#1 Evolution of An Ally
- Jennifer Parker
- Feb 22, 2016
- 2 min read
#1 Evolution of An Ally (aka Questions people will ask that are opportunities to turn them into allies).
"You do WHAT?"
"That's not just cheating?"
"They... know about each other?"
I’m answering these questions together because their order is interchangeable and they all go hand-in-hand. The key is to emphasize that yes, your partner(s) DO indeed know about each other and what is going on! If you are in a polyamorous set-up, explain that you and your partners know about each other and keep each other informed to the degree you’ve decided is comfortable. If you’re in a non-monogamous set-up, perhaps explain that you and your committed partner are comfortable with seeing other people for sexual or emotional value, have your personal reasons for doing so, and do tell every auxiliary partner up front that you are committed to someone and can’t/shouldn’t become committed to them.

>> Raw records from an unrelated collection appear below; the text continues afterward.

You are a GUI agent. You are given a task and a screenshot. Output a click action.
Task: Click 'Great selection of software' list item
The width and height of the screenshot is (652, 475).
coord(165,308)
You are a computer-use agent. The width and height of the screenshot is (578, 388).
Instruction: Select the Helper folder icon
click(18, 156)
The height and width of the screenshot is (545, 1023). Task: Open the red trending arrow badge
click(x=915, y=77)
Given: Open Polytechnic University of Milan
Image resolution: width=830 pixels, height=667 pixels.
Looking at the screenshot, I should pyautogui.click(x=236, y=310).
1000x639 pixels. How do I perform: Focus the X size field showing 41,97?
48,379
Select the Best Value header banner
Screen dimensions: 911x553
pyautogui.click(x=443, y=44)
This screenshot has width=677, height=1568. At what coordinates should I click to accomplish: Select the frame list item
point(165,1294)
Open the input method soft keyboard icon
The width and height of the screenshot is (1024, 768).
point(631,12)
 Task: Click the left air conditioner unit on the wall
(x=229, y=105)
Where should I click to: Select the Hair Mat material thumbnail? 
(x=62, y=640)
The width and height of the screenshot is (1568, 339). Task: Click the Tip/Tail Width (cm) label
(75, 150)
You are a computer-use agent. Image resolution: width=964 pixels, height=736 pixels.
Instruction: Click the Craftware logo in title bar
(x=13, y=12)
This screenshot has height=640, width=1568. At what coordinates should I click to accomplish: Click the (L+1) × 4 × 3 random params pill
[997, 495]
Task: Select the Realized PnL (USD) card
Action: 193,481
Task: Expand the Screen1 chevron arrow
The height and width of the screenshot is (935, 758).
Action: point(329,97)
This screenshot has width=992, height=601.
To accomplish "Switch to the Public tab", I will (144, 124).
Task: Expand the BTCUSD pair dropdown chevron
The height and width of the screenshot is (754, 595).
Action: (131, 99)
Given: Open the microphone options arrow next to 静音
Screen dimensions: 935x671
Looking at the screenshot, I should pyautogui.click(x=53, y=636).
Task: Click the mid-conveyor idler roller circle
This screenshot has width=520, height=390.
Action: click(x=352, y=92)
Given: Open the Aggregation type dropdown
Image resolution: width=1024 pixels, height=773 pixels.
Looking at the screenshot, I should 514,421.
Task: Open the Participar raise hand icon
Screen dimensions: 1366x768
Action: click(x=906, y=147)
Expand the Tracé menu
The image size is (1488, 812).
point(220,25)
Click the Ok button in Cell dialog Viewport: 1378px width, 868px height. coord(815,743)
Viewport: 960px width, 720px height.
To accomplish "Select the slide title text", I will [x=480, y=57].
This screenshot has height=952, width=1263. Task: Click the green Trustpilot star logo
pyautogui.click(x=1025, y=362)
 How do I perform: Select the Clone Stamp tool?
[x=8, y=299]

There are a billion set-ups for polyamory and nonmonogamy. Everyone’s answers will be unique. The themes I am trying to present are:
- Keep it short
- Make sure they know your partners are okay with it- not just the primary/committed ones
- In this phase, using phrase like “our own personal reasons” or “medical reasons” can cut off further invasive questions because of culturally mandated politeness.*
- At this point some may ask if there is anything wrong with your current relationship. Although the tendency may be to assure them there isn’t, remember the line, “methinks he doth protest too much.” Instead, take this opportunity to discuss what opening your relationship or living a non traditional lifestyle has added to your relationships.
*If this page gets international followers, I heartily invite them to comment their own cultural idiosyncrasies.